ModelTC/MQBench

Is dynamic batch supported?

Closed this issue · 2 comments

Hi, thank you for developing this very powerful quantization toolkit!
I have a question about converting the quantized onnx file to TensorRT engine. Does mqbench support dynamic batch?
Because in my project, the batch size is not fixed in the inference stage. However, I didn't find anything about dynamic batch in the toolkit. Seems like we need to manually set the --batch-size flag in the onnx2trt.py file.
Thank you!

I have solved the problem and I will share my solution about how to enable dynamic batch in MQBench.
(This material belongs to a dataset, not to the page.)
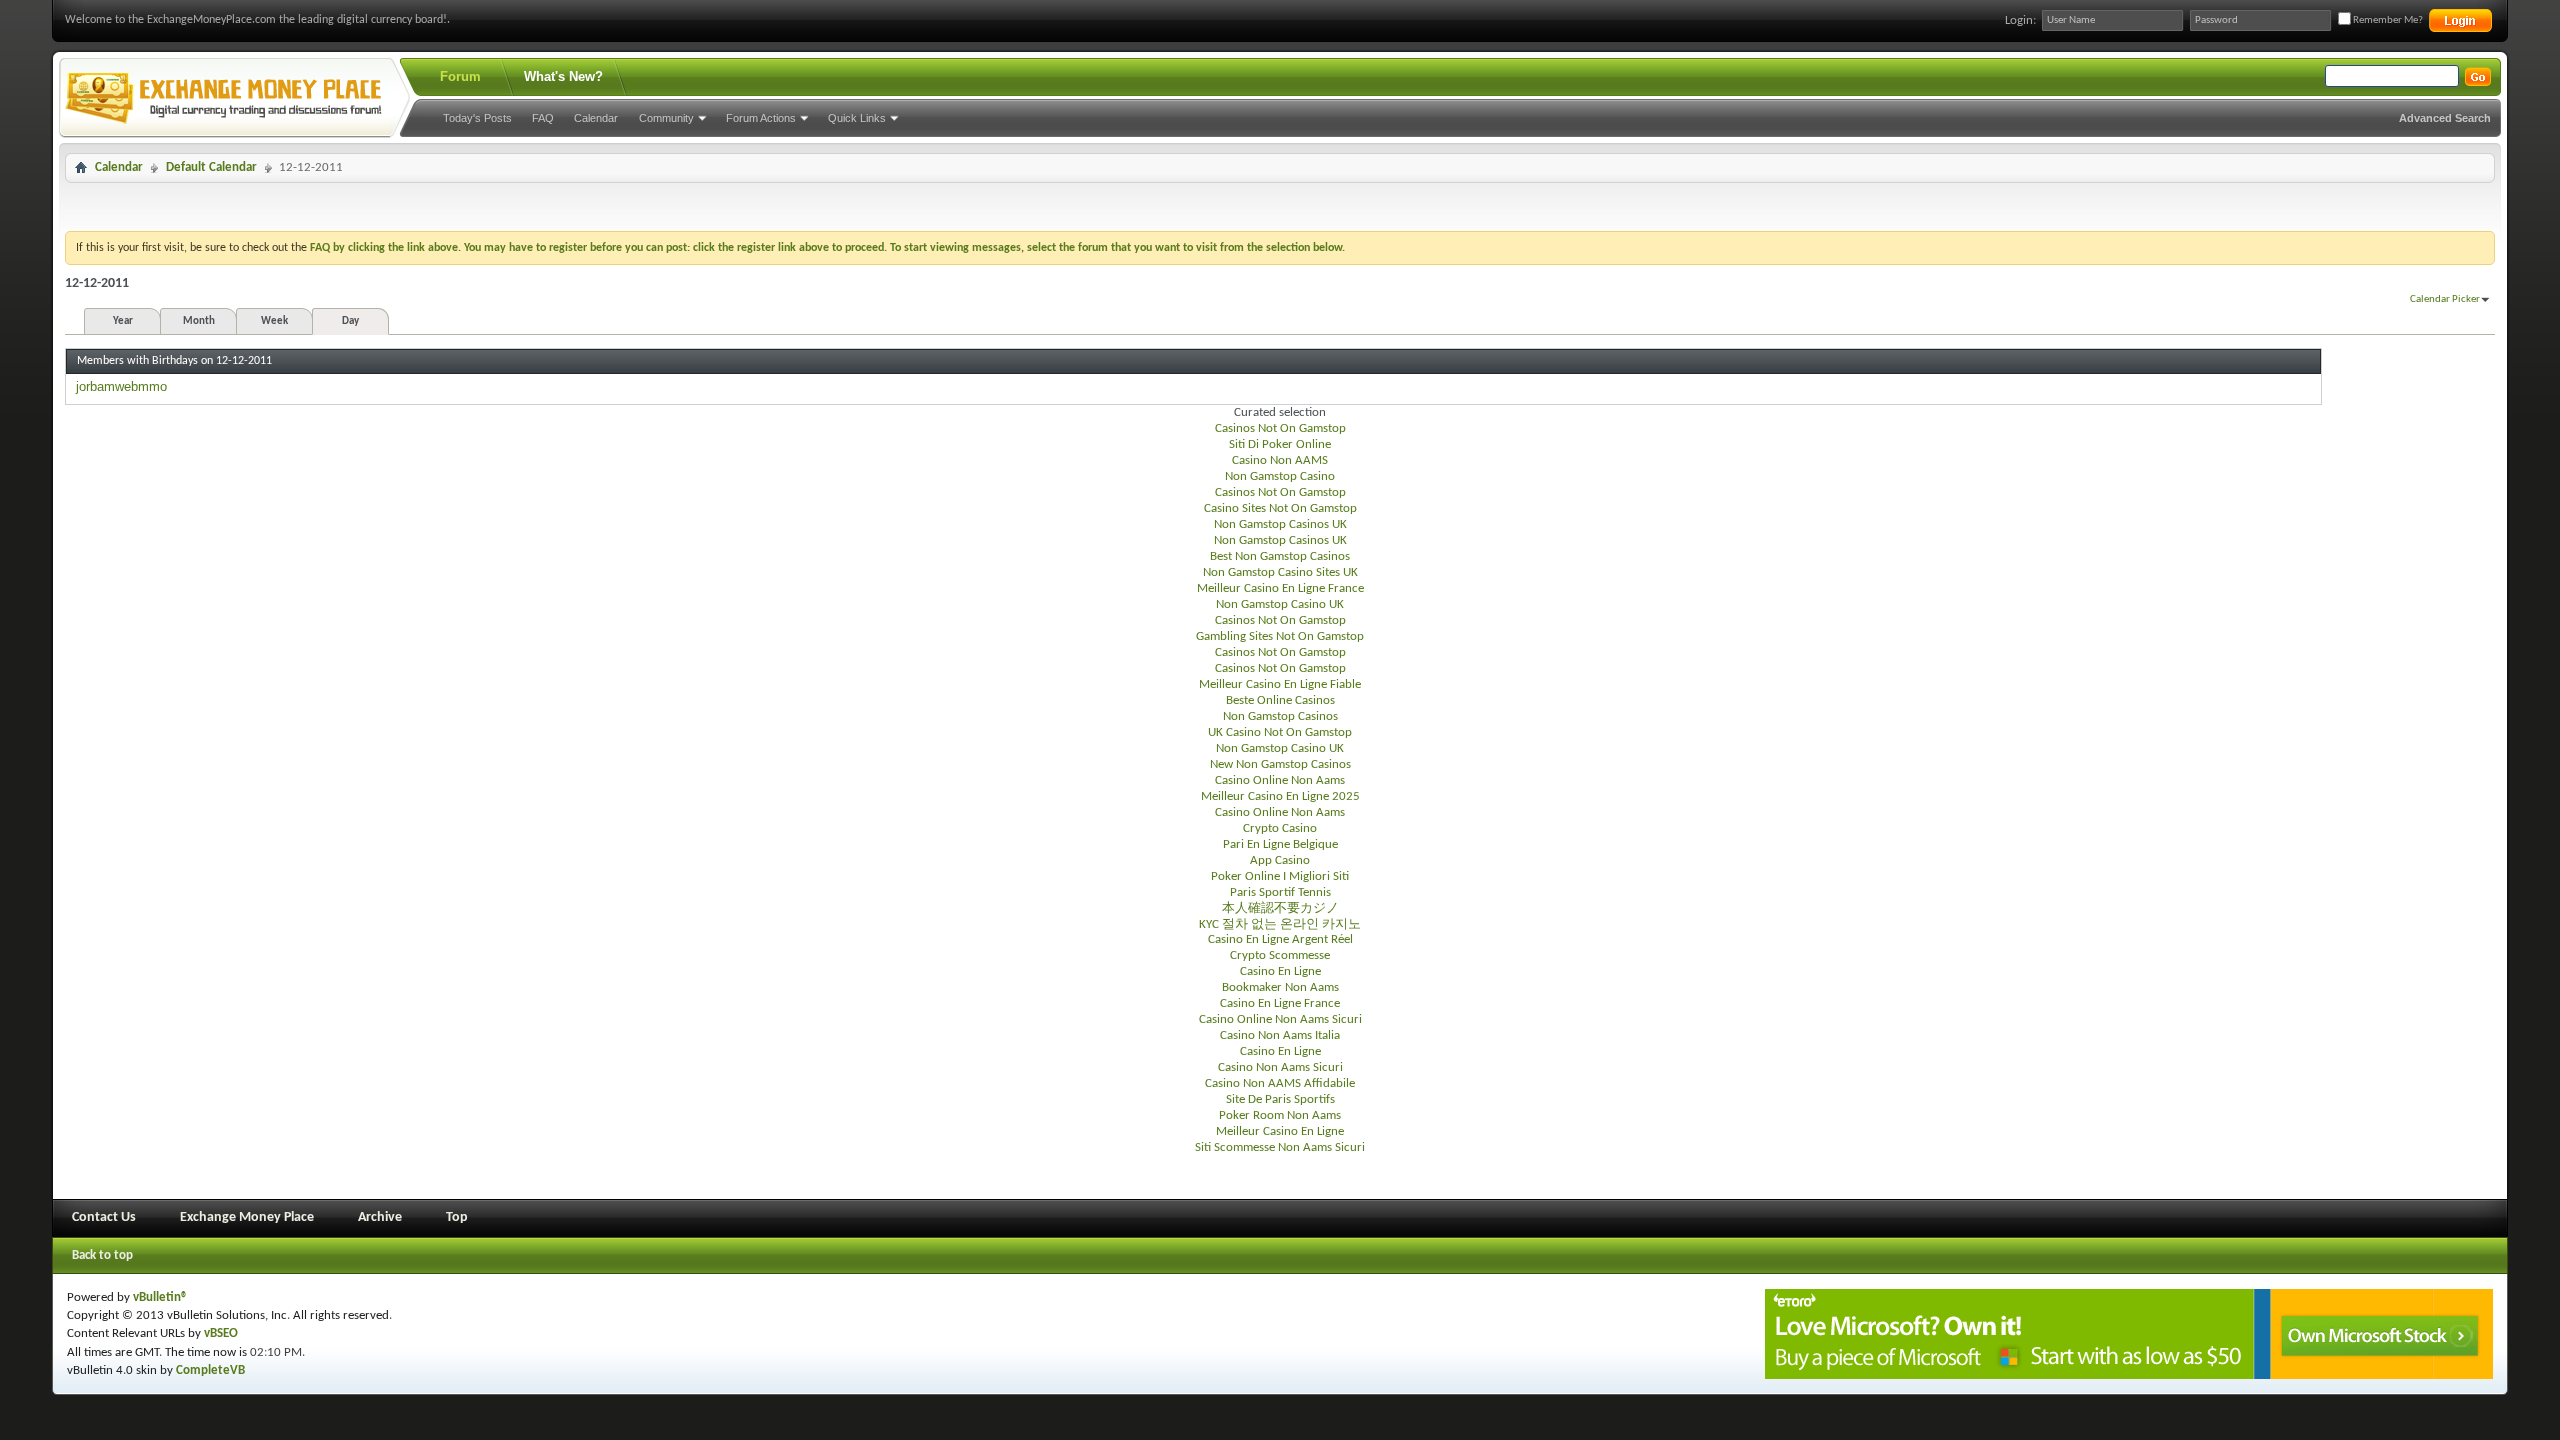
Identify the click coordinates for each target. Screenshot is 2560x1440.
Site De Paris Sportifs (1280, 1099)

  • First, batch-size flag in the onnx2trt.py file has nothing to do with trt engine generation.
  • When we use convert_deploy() function to convert the quantized module to onnx file, we should add **extra_kwargs:
# axis 0(batch channel) as dynamic:
dynamic_axes = {'input_1': {0: 'batch_size'}, 'output_1': {0: 'batch_size'}, 'output_2': {0: 'batch_size'}} 
extra_kwargs = dict(input_names=["input_1"], output_names=["output_1","output_2"], dynamic_axes = dynamic_axes)
convert_deploy(...,**extra_kwargs)
  • Add the optimization profile for the input binding in the onnx2trt.py file:
profile = builder.create_optimization_profile()
profile.set_shape("input_1", (1,2,224,224), (4,2,224,224), (8,2,224,224)) # min_batch, opt_batch, max_batch
config.add_optimization_profile(profile)
engine = builder.build_engine(network, config)
  • When doing the inference, keep in mind to set the active profile:
self.context = self.engine.create_execution_context()
self.context.active_optimization_profile = 0

This issue has not received any updates in 120 days. Please reply to this issue if this still unresolved!